## [What needs to be done]
Copy out the data below verbatim, from the line containing "This screenshot has width=1200, height=981." through the line containing "Looking at the screenshot, I should 735,77.", and nothing else.
--- Extracted data ---
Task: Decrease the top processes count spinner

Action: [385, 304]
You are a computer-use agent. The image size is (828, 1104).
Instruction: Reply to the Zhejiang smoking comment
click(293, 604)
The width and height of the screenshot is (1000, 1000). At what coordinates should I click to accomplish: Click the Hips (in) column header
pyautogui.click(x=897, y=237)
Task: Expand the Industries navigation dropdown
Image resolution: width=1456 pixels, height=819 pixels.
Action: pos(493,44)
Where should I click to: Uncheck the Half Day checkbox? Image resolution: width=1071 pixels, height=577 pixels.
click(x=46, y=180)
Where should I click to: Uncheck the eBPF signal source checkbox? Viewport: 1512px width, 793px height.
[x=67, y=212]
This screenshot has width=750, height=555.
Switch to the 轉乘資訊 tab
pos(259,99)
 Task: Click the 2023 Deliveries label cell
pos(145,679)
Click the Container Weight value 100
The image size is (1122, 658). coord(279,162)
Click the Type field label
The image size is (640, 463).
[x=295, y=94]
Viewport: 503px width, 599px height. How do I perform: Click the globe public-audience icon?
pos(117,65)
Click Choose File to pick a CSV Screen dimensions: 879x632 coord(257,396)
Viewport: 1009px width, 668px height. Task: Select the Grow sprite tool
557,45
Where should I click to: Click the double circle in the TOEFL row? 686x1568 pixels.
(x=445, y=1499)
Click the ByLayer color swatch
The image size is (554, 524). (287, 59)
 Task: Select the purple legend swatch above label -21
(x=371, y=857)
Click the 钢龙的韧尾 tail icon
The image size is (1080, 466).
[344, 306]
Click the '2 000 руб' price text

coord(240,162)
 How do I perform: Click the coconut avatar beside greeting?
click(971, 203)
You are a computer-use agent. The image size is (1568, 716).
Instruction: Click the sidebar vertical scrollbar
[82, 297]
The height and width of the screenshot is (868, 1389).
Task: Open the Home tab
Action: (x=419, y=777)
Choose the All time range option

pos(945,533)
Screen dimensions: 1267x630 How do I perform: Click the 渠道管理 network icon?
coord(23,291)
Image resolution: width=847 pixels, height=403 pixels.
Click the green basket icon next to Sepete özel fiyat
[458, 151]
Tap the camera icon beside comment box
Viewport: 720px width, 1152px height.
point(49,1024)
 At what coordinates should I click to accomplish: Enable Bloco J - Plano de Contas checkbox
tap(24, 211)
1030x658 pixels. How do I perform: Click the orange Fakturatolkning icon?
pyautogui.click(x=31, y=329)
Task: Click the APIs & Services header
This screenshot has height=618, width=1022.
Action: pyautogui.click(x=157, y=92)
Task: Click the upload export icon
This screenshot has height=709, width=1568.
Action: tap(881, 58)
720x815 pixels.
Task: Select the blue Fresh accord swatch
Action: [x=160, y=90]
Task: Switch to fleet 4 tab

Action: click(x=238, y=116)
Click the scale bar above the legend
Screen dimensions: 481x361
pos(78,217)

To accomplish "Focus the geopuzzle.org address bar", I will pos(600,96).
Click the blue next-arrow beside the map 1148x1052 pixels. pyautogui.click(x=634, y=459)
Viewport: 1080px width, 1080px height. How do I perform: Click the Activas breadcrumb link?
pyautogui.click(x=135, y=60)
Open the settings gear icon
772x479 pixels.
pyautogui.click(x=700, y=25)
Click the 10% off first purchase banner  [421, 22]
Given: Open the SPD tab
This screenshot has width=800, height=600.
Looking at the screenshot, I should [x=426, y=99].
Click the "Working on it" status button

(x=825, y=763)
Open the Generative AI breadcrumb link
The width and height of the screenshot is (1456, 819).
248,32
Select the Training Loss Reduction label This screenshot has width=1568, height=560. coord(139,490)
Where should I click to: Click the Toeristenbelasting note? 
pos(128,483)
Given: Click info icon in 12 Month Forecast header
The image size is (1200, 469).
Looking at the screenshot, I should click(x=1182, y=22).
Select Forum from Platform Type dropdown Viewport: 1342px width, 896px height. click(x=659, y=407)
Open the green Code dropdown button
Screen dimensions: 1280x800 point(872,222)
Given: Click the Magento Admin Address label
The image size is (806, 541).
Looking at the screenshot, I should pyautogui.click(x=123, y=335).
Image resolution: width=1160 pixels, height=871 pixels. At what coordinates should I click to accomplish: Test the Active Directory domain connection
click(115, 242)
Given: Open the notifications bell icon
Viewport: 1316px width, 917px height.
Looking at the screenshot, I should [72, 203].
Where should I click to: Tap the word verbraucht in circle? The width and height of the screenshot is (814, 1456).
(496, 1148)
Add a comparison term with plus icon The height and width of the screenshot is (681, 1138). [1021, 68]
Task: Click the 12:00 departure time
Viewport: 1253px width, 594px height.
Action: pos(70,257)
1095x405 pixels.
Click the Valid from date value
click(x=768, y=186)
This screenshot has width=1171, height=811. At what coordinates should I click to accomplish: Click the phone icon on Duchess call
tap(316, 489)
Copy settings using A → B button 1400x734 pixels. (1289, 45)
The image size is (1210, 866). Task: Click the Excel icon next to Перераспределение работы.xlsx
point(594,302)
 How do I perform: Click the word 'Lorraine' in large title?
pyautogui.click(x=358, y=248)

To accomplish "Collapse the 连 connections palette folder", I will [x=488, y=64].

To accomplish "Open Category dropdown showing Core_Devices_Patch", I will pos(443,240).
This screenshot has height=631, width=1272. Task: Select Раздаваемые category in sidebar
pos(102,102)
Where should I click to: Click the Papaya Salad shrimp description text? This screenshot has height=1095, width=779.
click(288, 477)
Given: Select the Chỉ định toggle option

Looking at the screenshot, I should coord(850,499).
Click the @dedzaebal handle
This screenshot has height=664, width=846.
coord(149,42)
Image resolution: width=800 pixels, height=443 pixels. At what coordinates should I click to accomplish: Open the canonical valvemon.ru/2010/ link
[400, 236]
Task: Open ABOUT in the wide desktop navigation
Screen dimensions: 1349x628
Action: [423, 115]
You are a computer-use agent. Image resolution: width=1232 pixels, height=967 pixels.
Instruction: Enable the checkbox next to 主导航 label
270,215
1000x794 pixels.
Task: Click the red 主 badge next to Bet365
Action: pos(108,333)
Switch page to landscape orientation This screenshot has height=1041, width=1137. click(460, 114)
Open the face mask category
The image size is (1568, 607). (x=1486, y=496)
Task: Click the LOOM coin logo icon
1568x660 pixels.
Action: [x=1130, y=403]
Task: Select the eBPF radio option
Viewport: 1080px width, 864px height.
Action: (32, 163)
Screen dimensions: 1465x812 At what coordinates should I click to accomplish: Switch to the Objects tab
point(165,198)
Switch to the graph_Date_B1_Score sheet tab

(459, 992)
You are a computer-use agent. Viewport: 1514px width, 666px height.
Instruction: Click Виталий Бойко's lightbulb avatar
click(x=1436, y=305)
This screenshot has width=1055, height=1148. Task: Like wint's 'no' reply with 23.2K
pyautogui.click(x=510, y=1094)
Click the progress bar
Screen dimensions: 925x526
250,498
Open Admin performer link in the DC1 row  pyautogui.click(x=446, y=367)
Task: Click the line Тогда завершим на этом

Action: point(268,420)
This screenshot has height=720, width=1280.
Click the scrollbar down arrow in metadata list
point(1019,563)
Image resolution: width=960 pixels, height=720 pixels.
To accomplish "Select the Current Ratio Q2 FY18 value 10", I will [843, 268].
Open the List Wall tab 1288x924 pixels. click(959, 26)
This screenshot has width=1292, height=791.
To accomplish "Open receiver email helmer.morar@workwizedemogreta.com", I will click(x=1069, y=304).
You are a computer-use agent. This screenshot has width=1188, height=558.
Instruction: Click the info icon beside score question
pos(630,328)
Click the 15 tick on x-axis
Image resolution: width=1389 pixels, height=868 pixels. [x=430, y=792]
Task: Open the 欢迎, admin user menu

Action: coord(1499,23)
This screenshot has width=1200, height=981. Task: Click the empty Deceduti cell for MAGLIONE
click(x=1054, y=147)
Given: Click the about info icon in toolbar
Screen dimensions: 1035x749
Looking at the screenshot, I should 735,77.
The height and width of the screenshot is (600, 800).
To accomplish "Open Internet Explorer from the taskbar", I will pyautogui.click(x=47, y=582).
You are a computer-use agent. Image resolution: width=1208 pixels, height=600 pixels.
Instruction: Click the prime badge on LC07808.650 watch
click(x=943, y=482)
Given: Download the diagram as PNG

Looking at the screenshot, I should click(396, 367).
---
## [Output for this exercise]
This screenshot has width=1200, height=981. Task: Click the empty Deceduti cell for MAGLIONE
click(x=1054, y=147)
Given: Click the about info icon in toolbar
Screen dimensions: 1035x749
Looking at the screenshot, I should 735,77.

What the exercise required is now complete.